Requirement: Report, from the records below, every line where the word "will" appears.

(Items from a data source)
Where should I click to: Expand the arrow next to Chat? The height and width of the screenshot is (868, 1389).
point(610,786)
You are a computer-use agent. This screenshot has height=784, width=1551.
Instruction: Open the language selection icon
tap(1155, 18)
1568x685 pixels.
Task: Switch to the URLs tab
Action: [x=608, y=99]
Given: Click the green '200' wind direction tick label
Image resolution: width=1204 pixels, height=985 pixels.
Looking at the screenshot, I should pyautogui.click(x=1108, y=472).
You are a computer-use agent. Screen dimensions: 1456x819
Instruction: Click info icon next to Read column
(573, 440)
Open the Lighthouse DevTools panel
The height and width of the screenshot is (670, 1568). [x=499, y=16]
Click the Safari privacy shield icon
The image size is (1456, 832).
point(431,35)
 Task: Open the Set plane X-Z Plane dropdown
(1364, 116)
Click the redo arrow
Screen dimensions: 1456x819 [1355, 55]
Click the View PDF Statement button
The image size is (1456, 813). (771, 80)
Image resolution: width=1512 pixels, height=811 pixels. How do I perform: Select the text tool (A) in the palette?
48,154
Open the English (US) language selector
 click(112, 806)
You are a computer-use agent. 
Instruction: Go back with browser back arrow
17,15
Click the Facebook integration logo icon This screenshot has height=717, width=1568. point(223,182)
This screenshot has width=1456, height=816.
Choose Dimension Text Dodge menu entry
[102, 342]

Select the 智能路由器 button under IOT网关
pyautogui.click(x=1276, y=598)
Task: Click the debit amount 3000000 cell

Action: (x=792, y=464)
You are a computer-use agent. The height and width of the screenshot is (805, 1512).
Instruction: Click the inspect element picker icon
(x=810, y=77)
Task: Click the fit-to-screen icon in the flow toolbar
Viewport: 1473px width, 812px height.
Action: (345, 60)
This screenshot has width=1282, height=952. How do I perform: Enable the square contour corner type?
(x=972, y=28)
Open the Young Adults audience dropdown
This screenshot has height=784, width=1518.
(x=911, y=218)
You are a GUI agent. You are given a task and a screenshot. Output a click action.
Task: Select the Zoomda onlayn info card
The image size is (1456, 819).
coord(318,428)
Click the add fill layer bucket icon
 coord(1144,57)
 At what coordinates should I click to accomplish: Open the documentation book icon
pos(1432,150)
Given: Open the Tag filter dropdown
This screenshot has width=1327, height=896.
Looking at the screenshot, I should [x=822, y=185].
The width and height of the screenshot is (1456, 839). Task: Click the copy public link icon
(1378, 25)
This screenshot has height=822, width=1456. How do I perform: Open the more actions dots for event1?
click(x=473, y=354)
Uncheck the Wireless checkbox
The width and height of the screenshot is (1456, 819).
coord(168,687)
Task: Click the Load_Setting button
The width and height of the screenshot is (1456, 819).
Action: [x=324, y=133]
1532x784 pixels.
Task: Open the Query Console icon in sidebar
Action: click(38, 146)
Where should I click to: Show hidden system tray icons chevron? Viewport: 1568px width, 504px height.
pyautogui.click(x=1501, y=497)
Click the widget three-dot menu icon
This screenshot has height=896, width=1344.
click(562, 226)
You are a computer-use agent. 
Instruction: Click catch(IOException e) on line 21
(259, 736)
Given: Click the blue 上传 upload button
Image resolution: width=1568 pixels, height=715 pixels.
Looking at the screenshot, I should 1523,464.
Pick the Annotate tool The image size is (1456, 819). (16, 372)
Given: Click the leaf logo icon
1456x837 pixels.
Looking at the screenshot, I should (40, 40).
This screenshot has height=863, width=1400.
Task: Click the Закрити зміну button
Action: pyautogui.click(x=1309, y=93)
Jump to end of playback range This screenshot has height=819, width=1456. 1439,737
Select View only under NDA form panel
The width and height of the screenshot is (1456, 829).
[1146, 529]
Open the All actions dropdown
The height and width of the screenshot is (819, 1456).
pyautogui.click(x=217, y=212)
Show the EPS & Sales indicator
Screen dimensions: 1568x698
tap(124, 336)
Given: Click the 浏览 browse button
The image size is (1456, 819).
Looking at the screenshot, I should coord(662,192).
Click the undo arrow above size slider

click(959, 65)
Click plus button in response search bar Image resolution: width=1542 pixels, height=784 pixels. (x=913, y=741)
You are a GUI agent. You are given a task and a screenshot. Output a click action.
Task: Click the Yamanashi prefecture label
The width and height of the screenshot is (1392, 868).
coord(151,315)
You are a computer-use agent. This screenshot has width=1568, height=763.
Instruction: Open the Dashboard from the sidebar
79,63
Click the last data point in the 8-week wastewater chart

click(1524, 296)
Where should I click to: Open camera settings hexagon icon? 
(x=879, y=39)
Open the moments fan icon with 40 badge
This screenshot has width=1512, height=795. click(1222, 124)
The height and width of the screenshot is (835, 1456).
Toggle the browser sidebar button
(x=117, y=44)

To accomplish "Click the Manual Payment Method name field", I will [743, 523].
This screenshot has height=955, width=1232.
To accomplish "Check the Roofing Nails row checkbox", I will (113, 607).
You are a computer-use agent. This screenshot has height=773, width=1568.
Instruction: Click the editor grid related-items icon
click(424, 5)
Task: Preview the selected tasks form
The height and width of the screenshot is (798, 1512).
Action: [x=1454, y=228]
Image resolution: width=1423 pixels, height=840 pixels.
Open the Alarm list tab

Response:
To accomplish "Click the Manual Payment Method name field", I will [743, 523].
To accomplish "Check the Roofing Nails row checkbox", I will (113, 607).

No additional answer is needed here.